* [TASKS FOR THIS EXERCISE]
a) From the notation and formulas page, write out the passage between "y=round(2+x1+3*x2+rnorm(n), 1)" and "round(c(betahat), 4)", inclusive.
b) Shorten the paragraph of the notation and formulas page that begins "Here are some formulas", keeping its main facts.
c) In the notation and formulas page, list every variable name assigned in the code that sets up the numerical example, before the least squares estimator formula.

* [PAGE EXCERPT]
Notation, Formulas

Notation

Throughout this course we will use the following notational conventions, unless otherwise indicated:

  • small letters a, b, c, ..: numbers (or scalars)

  • small letters i,j, k, n, m: integers

  • greek letters \(\alpha, \beta, \gamma, ..\): parameters

  • small letters x, y, z, u, v, …: variables

  • bold face small letters \(\pmb{a, b, ..}\): column vectors of numbers

  • bold face large letters \(\pmb{A, B, ..}\): matrices of numbers

  • bold face greek letters \(\pmb{\alpha, \beta, ..}\): column vectors of parameters

  • bold face large letters \(\pmb{X, Y, ..}\): column vectors or matrices of random variables

  • exception 1: we will also use bold small letter \(\pmb{y}\) for vectors of random variables, rather than just \(\pmb{Y}\)

  • exception 2: bold large \(\pmb{X}\) for design matrix, a matrix of constants

Formulas (2.2.1)

Here are some formulas which we will eventually derive that then will be used extensively. As a numerical example we use

n=100
x1=1:n/10
x2=sort(round(runif(n, 0, 10), 1))
y=round(2+x1+3*x2+rnorm(n), 1)
ybar=mean(y)
X=cbind(1, x1, x2)
Xc=cbind(x1-mean(x1), x2-mean(x2))
yvec=cbind(y)
  • least squares estimator of \(\pmb{\beta}\):

\[\pmb{\hat{\beta}} = \pmb{(X'X)}^{-1}\pmb{X'y}\]

betahat=solve(t(X)%*%X)%*%t(X)%*%yvec
beta1hat=solve(t(Xc)%*%Xc)%*%t(Xc)%*%yvec
round(c(betahat), 4)
## [1] 1.9228 0.8055 3.2170
round(c(beta1hat), 4)
## [1] 0.8055 3.2170
yhat = X%*%betahat
  • SST total sums of squares

\[ \begin{aligned} &\text{SST}=\sum_{i=1}^n (y_i-\bar{y})^2 \end{aligned} \]

sst=round(sum((y-mean(y))^2), 4)
sst
## [1] 12281.89
  • SSE error sums of squares

\[ \begin{aligned} &\text{SSE}=\sum (y_i-\hat{y})^2=\\ &\pmb{y'y}-\pmb{\hat{\beta}'X'y} = \\ &\pmb{y'y-\hat{\beta}'X'X\beta} = \\ &\text{SST} -\pmb{\hat{\beta}_1'X_c'X_c\pmb{\hat{\beta}_1}} =\\ &\text{SST} -\pmb{\hat{\beta}_1'X_c'y} \end{aligned} \]

c(sum((y-yhat)^2),
t(y)%*%y-t(betahat)%*%t(X)%*%yvec,
t(yvec)%*%yvec-t(betahat)%*%t(X)%*%X%*%betahat,
sst-t(beta1hat)%*%t(Xc)%*%Xc%*%beta1hat,
sst-t(beta1hat)%*%t(Xc)%*%yvec)

* [GIVEN INFORMATION]
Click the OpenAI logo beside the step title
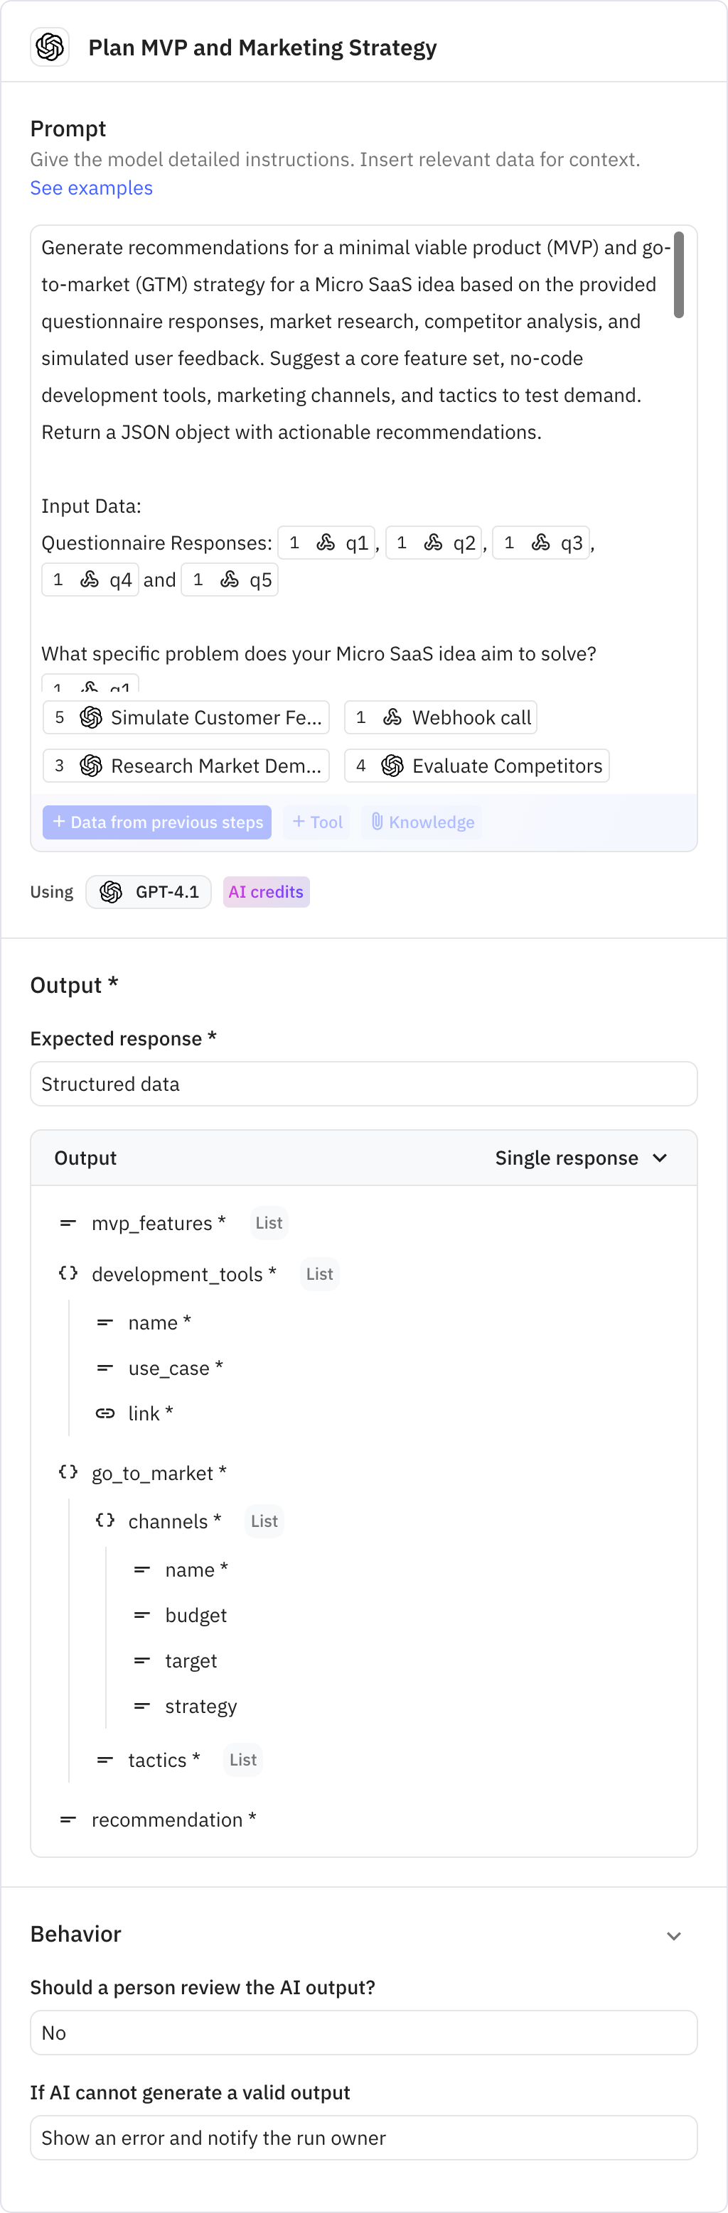 tap(49, 46)
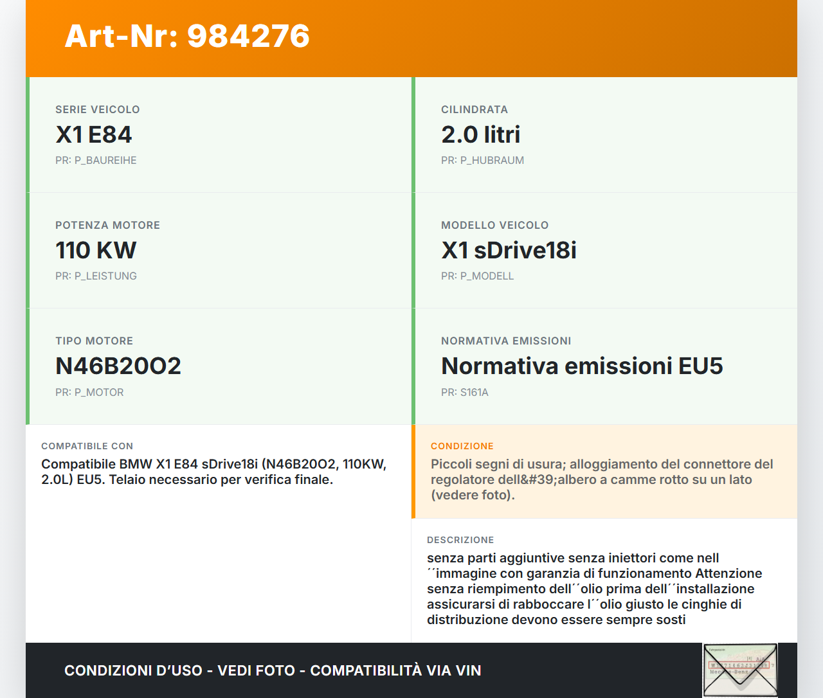Click the PR: P_LEISTUNG label
This screenshot has height=698, width=823.
click(x=96, y=276)
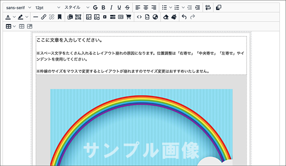Open the text color picker arrow
The height and width of the screenshot is (166, 286).
click(14, 17)
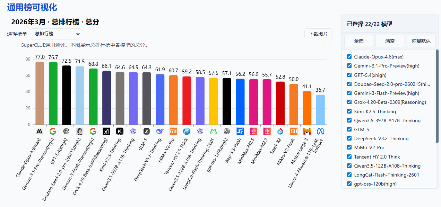Viewport: 441px width, 207px height.
Task: Click the 全选 select-all button
Action: tap(358, 41)
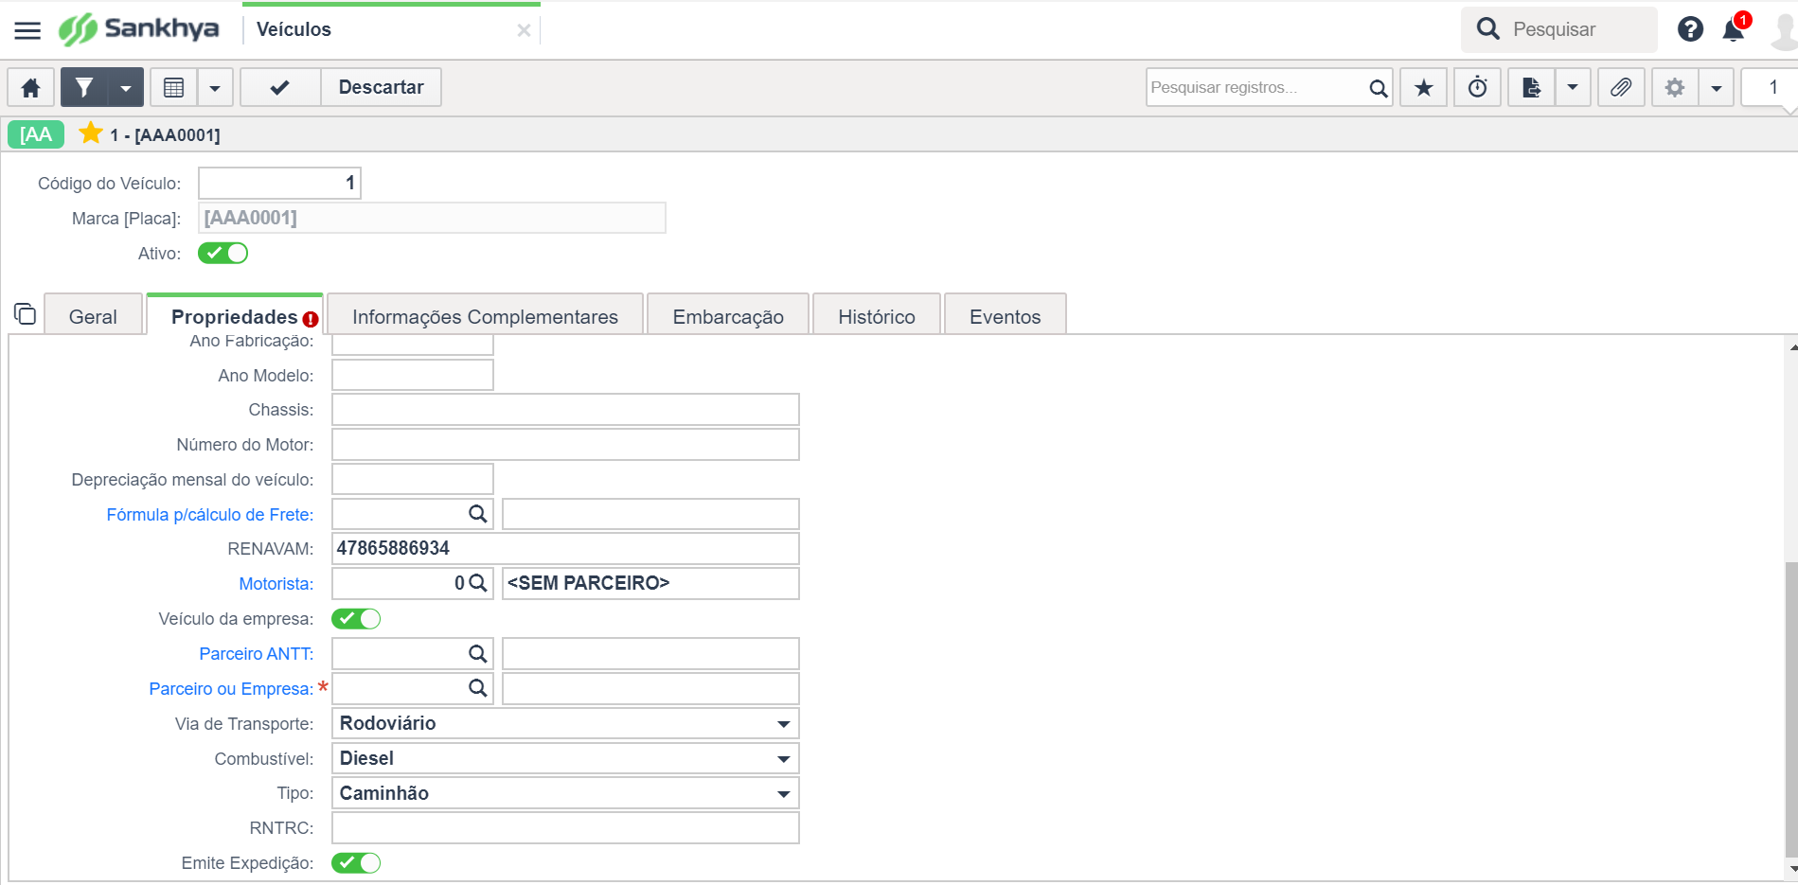Click the help question mark icon
Image resolution: width=1798 pixels, height=885 pixels.
1690,29
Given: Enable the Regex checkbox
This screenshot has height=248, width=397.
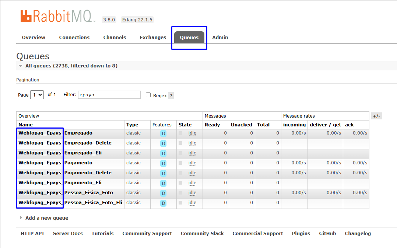Looking at the screenshot, I should [x=148, y=95].
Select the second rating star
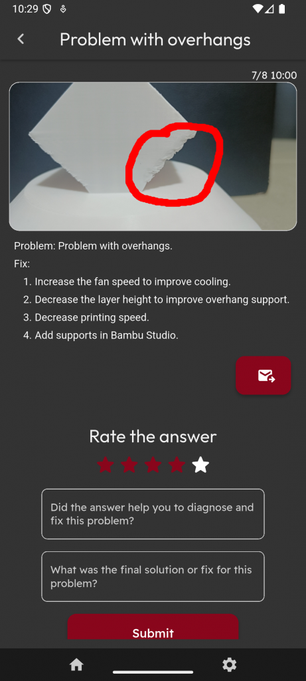The width and height of the screenshot is (306, 681). coord(129,465)
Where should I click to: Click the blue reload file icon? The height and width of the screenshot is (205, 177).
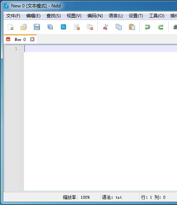click(63, 27)
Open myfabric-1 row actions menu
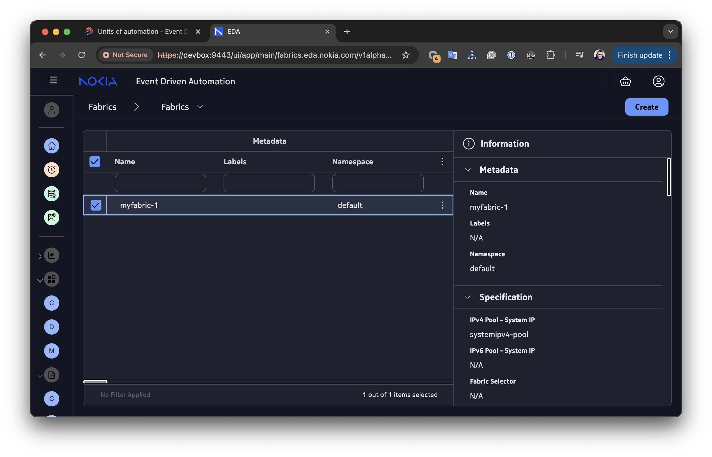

* [THE SOLUTIONS]
a)
y=round(2+x1+3*x2+rnorm(n), 1)
ybar=mean(y)
X=cbind(1, x1, x2)
Xc=cbind(x1-mean(x1), x2-mean(x2))
yvec=cbind(y)
  • least squares estimator of \(\pmb{\beta}\):

\[\pmb{\hat{\beta}} = \pmb{(X'X)}^{-1}\pmb{X'y}\]

betahat=solve(t(X)%*%X)%*%t(X)%*%yvec
beta1hat=solve(t(Xc)%*%Xc)%*%t(Xc)%*%yvec
round(c(betahat), 4)

b) These formulas will be derived later and then used extensively, and a numerical example illustrates them.

c) n, x1, x2, y, ybar, X, Xc, yvec